** Opening RECORDS TO USE block **
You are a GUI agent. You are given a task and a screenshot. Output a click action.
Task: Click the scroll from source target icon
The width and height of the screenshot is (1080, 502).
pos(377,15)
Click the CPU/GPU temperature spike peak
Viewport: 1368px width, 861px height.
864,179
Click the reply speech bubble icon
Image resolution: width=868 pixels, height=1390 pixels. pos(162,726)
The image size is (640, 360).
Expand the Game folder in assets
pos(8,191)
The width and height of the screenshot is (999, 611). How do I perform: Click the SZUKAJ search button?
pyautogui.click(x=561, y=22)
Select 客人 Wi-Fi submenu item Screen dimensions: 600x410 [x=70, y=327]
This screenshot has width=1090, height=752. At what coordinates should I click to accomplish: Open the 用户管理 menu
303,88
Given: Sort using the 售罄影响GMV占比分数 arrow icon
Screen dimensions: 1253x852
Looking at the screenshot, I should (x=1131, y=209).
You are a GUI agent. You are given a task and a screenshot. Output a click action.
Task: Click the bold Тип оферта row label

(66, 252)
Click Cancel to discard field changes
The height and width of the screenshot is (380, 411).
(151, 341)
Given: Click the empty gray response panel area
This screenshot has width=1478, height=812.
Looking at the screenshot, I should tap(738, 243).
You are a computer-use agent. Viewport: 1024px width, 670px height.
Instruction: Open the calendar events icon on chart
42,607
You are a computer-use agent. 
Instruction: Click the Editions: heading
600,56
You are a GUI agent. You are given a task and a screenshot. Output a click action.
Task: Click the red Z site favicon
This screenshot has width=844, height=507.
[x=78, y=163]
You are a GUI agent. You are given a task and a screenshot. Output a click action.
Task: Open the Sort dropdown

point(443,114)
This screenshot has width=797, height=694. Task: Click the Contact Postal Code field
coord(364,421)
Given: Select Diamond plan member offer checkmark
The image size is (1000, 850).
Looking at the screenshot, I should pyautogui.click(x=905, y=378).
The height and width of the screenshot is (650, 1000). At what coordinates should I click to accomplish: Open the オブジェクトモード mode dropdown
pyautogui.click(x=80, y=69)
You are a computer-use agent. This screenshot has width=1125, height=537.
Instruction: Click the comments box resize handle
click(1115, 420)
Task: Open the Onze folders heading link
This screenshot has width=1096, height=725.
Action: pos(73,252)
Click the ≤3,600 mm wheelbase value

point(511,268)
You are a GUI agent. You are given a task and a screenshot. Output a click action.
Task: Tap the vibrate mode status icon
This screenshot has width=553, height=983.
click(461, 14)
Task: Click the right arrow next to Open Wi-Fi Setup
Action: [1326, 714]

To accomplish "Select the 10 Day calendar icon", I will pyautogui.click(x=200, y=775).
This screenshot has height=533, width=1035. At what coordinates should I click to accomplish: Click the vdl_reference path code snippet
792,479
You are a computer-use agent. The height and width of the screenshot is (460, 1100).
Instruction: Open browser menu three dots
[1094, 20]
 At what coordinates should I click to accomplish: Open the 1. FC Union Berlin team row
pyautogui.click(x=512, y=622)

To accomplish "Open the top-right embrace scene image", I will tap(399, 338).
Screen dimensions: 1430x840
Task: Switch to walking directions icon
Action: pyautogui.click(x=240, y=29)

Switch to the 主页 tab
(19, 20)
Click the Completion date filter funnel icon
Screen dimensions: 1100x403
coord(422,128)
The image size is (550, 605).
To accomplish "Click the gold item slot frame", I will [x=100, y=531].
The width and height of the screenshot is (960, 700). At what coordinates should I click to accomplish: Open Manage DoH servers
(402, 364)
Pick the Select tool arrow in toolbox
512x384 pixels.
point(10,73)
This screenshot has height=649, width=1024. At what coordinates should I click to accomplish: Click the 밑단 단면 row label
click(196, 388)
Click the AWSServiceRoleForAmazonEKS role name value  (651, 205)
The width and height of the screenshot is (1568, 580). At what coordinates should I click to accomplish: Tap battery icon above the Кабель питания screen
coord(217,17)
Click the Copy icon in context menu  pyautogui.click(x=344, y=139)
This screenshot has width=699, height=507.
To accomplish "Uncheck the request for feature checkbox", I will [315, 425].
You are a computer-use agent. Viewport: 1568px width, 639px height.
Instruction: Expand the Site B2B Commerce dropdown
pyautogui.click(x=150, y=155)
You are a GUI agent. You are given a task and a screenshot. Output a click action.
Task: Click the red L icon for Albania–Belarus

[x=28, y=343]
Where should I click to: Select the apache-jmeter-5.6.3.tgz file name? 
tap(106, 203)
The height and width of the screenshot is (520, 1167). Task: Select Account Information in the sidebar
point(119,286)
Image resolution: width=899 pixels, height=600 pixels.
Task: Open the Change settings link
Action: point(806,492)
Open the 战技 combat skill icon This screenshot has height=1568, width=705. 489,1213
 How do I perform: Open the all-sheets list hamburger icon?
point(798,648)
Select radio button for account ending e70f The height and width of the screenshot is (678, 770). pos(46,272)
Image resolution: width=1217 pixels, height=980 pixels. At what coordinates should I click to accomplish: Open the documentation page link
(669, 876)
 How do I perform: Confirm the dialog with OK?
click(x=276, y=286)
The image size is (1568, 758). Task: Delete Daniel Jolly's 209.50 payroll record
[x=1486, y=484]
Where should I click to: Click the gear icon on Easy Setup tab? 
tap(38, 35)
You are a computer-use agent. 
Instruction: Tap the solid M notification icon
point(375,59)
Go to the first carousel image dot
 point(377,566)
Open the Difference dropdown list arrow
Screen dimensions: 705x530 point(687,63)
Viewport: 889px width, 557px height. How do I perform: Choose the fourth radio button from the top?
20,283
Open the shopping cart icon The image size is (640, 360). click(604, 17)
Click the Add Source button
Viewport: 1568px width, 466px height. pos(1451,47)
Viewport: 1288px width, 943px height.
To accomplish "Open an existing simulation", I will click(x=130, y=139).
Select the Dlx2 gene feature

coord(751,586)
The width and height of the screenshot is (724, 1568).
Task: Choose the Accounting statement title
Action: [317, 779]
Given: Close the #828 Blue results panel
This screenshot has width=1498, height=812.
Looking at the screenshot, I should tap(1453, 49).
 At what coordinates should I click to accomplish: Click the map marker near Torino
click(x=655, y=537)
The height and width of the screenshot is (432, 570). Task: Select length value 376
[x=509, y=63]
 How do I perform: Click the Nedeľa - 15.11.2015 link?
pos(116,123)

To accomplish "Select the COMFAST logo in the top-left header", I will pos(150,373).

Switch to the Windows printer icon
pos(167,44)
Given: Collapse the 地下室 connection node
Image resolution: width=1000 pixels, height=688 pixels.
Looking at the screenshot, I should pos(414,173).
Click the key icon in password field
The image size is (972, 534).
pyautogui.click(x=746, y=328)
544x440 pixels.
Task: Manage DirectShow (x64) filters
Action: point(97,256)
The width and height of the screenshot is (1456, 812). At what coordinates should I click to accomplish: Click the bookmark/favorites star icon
** Closing RECORDS TO USE block **
• WHAT NEEDS TO BE DONE
A complete, exact repeat of the records is the required answer.

• RESPONSE
You are a GUI agent. You are given a task and a screenshot. Output a click action.
Task: Click the scroll from source target icon
The width and height of the screenshot is (1080, 502).
pos(377,15)
Click the CPU/GPU temperature spike peak
Viewport: 1368px width, 861px height.
864,179
Click the reply speech bubble icon
Image resolution: width=868 pixels, height=1390 pixels. pos(162,726)
The image size is (640, 360).
Expand the Game folder in assets
pos(8,191)
The width and height of the screenshot is (999, 611). How do I perform: Click the SZUKAJ search button?
pyautogui.click(x=561, y=22)
Select 客人 Wi-Fi submenu item Screen dimensions: 600x410 [x=70, y=327]
This screenshot has width=1090, height=752. At what coordinates should I click to accomplish: Open the 用户管理 menu
303,88
Given: Sort using the 售罄影响GMV占比分数 arrow icon
Screen dimensions: 1253x852
Looking at the screenshot, I should (x=1131, y=209).
You are a GUI agent. You are given a task and a screenshot. Output a click action.
Task: Click the bold Тип оферта row label

(66, 252)
Click Cancel to discard field changes
The height and width of the screenshot is (380, 411).
(151, 341)
Given: Click the empty gray response panel area
This screenshot has width=1478, height=812.
Looking at the screenshot, I should tap(738, 243).
You are a computer-use agent. Viewport: 1024px width, 670px height.
Instruction: Open the calendar events icon on chart
42,607
You are a computer-use agent. 
Instruction: Click the Editions: heading
600,56
You are a GUI agent. You are given a task and a screenshot. Output a click action.
Task: Click the red Z site favicon
This screenshot has width=844, height=507.
[x=78, y=163]
You are a GUI agent. You are given a task and a screenshot. Output a click action.
Task: Open the Sort dropdown

point(443,114)
This screenshot has width=797, height=694. Task: Click the Contact Postal Code field
coord(364,421)
Given: Select Diamond plan member offer checkmark
The image size is (1000, 850).
Looking at the screenshot, I should pyautogui.click(x=905, y=378).
The height and width of the screenshot is (650, 1000). At what coordinates should I click to accomplish: Open the オブジェクトモード mode dropdown
pyautogui.click(x=80, y=69)
You are a computer-use agent. This screenshot has width=1125, height=537.
Instruction: Click the comments box resize handle
click(1115, 420)
Task: Open the Onze folders heading link
This screenshot has width=1096, height=725.
Action: pos(73,252)
Click the ≤3,600 mm wheelbase value

point(511,268)
You are a GUI agent. You are given a task and a screenshot. Output a click action.
Task: Tap the vibrate mode status icon
This screenshot has width=553, height=983.
click(461, 14)
Task: Click the right arrow next to Open Wi-Fi Setup
Action: [1326, 714]

To accomplish "Select the 10 Day calendar icon", I will pyautogui.click(x=200, y=775).
This screenshot has height=533, width=1035. At what coordinates should I click to accomplish: Click the vdl_reference path code snippet
792,479
You are a computer-use agent. The height and width of the screenshot is (460, 1100).
Instruction: Open browser menu three dots
[1094, 20]
 At what coordinates should I click to accomplish: Open the 1. FC Union Berlin team row
pyautogui.click(x=512, y=622)

To accomplish "Open the top-right embrace scene image", I will tap(399, 338).
Screen dimensions: 1430x840
Task: Switch to walking directions icon
Action: pyautogui.click(x=240, y=29)

Switch to the 主页 tab
(19, 20)
Click the Completion date filter funnel icon
Screen dimensions: 1100x403
coord(422,128)
The image size is (550, 605).
To accomplish "Click the gold item slot frame", I will [x=100, y=531].
The width and height of the screenshot is (960, 700). At what coordinates should I click to accomplish: Open Manage DoH servers
(402, 364)
Pick the Select tool arrow in toolbox
512x384 pixels.
point(10,73)
This screenshot has height=649, width=1024. At what coordinates should I click to accomplish: Click the 밑단 단면 row label
click(196, 388)
Click the AWSServiceRoleForAmazonEKS role name value  (651, 205)
The width and height of the screenshot is (1568, 580). At what coordinates should I click to accomplish: Tap battery icon above the Кабель питания screen
coord(217,17)
Click the Copy icon in context menu  pyautogui.click(x=344, y=139)
This screenshot has width=699, height=507.
To accomplish "Uncheck the request for feature checkbox", I will [315, 425].
You are a computer-use agent. Viewport: 1568px width, 639px height.
Instruction: Expand the Site B2B Commerce dropdown
pyautogui.click(x=150, y=155)
You are a GUI agent. You are given a task and a screenshot. Output a click action.
Task: Click the red L icon for Albania–Belarus

[x=28, y=343]
Where should I click to: Select the apache-jmeter-5.6.3.tgz file name? 
tap(106, 203)
The height and width of the screenshot is (520, 1167). Task: Select Account Information in the sidebar
point(119,286)
Image resolution: width=899 pixels, height=600 pixels.
Task: Open the Change settings link
Action: point(806,492)
Open the 战技 combat skill icon This screenshot has height=1568, width=705. 489,1213
 How do I perform: Open the all-sheets list hamburger icon?
point(798,648)
Select radio button for account ending e70f The height and width of the screenshot is (678, 770). pos(46,272)
Image resolution: width=1217 pixels, height=980 pixels. At what coordinates should I click to accomplish: Open the documentation page link
(669, 876)
 How do I perform: Confirm the dialog with OK?
click(x=276, y=286)
The image size is (1568, 758). Task: Delete Daniel Jolly's 209.50 payroll record
[x=1486, y=484]
Where should I click to: Click the gear icon on Easy Setup tab? 
tap(38, 35)
You are a computer-use agent. 
Instruction: Tap the solid M notification icon
point(375,59)
Go to the first carousel image dot
 point(377,566)
Open the Difference dropdown list arrow
Screen dimensions: 705x530 point(687,63)
Viewport: 889px width, 557px height. How do I perform: Choose the fourth radio button from the top?
20,283
Open the shopping cart icon The image size is (640, 360). click(604, 17)
Click the Add Source button
Viewport: 1568px width, 466px height. pos(1451,47)
Viewport: 1288px width, 943px height.
To accomplish "Open an existing simulation", I will click(x=130, y=139).
Select the Dlx2 gene feature

coord(751,586)
The width and height of the screenshot is (724, 1568).
Task: Choose the Accounting statement title
Action: [317, 779]
Given: Close the #828 Blue results panel
This screenshot has width=1498, height=812.
Looking at the screenshot, I should tap(1453, 49).
 At what coordinates should I click to accomplish: Click the map marker near Torino
click(x=655, y=537)
The height and width of the screenshot is (432, 570). Task: Select length value 376
[x=509, y=63]
 How do I perform: Click the Nedeľa - 15.11.2015 link?
pos(116,123)

To accomplish "Select the COMFAST logo in the top-left header", I will pos(150,373).

Switch to the Windows printer icon
pos(167,44)
Given: Collapse the 地下室 connection node
Image resolution: width=1000 pixels, height=688 pixels.
Looking at the screenshot, I should pos(414,173).
Click the key icon in password field
The image size is (972, 534).
pyautogui.click(x=746, y=328)
544x440 pixels.
Task: Manage DirectShow (x64) filters
Action: point(97,256)
The width and height of the screenshot is (1456, 812). At what coordinates should I click to accomplish: Click the bookmark/favorites star icon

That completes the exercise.